Nolen has carried her passion for patient advocacy with her throughout her career, as she said that she aspires to create institutional and national change. After her year abroad, Nolen returned to the United States to serve on AmeriCorps, where she worked as a health educator at Heartland Health Centers in Chicago. As a member of AmeriCorps, Nolen worked with patients who had just been diagnosed with diabetes or hypertension. Through this work, she began to realize that many of her patients’ health conditions stemmed from systemic inequities within their communities, such as a lack of access to nutritious food or transportation, making it harder to seek out care.

Nolen said to her audience that not only do Black, Indigenous and Latinx communities often have the worst COVID-19, diabetes, hypertension, and cancer outcomes, but these groups are also blamed for the health inequities affecting them, rather than researched.

“‘The questions we really should be asking are… about economic stability, neighborhood and physical environment, education, food access, community and social context, thinking about the healthcare system itself,” she said. “Who has access to care, and once they get access to that care, what’s the quality of that care?”

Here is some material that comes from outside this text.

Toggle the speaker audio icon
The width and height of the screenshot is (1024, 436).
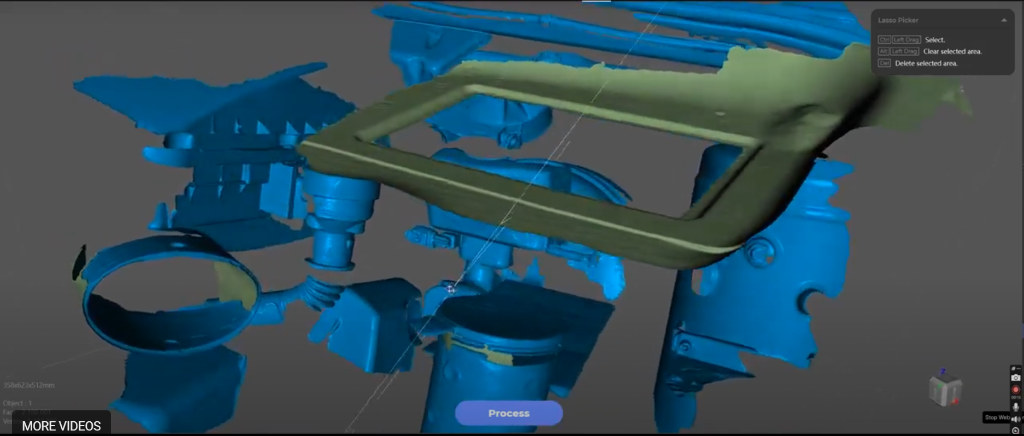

These questions ultimately guided Nolen’s work as the class council president at Harvard Medical School, where she has led a variety of community and institutional initiatives.

One such initiative was a task force that pushed for the renaming of the Holmes Society at Harvard Medical School, which was named for a former dean of the medical school who conceded to demands that he expel its first three admitted Black students, Daniel Laing, Jr.; Isaac Snowden; and Martin Delany on the basis of their racial identity. The society is now called the Hinton Society after Dr. Williams Augustus Hinton, the first Black professor at Harvard University and Harvard Medical School and a pioneering physician-scientist who created a diagnostic blood test for syphilis.

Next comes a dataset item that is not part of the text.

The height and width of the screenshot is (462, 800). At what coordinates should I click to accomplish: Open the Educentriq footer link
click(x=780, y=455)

Still, while serving as student council president at Harvard Medical School, Nolen said that she sometimes questioned the scope of her work. “You can change institutions all day,” she said. “But does it actually bleed out to the community? Does a community get to feel the change that you’re making? What about the people that never make it to Harvard Medical School?”

Nolen went on to lead a campaign advocating for the Health Careers Opportunity Program (HCOP), which was at risk of elimination due to a lack of funding in the 2020 fiscal year. At the talk, Nolen said that the program supported many low-income and underrepresented students and provided her with the resources necessary to prepare for medical school applications. In eliminating HCOP, many students would be losing an avenue of support to pursue health-related careers, ultimately diminishing diversity in these fields. Nolen also published a piece on the subject, and as a result, HCOP was not only saved from dissolution but also received its first increase in funding since 2012.

In the pursuit of better serving the communities surrounding Harvard Medical School, Nolen has also published pieces in The Harvard Crimson, The Boston Globe, and The New England Journal of Medicine discussing racial inequities in medical care and calling for change nationwide.

While speaking to her audience on Saturday, Nolen discussed the importance of ensuring that this information can become accessible to the public.

“I can tell you that I publish papers that are behind a paywall right now,” she said. “And we have to think about when we produce work in our fields, who is it really benefiting, and who has access to it, and the role that we might be able to play to break down barriers and get that information to the people that need it most.”

But ultimately, the takeaway of Nolen’s talk was about taking one’s love for one’s community and translating it into advocacy work. “I always try not to move from a place of anger or a place of frustration but from a place of love for my community,” she said. “Because when you move with love, then no matter what they’ve got going on, you always know what your objective is.”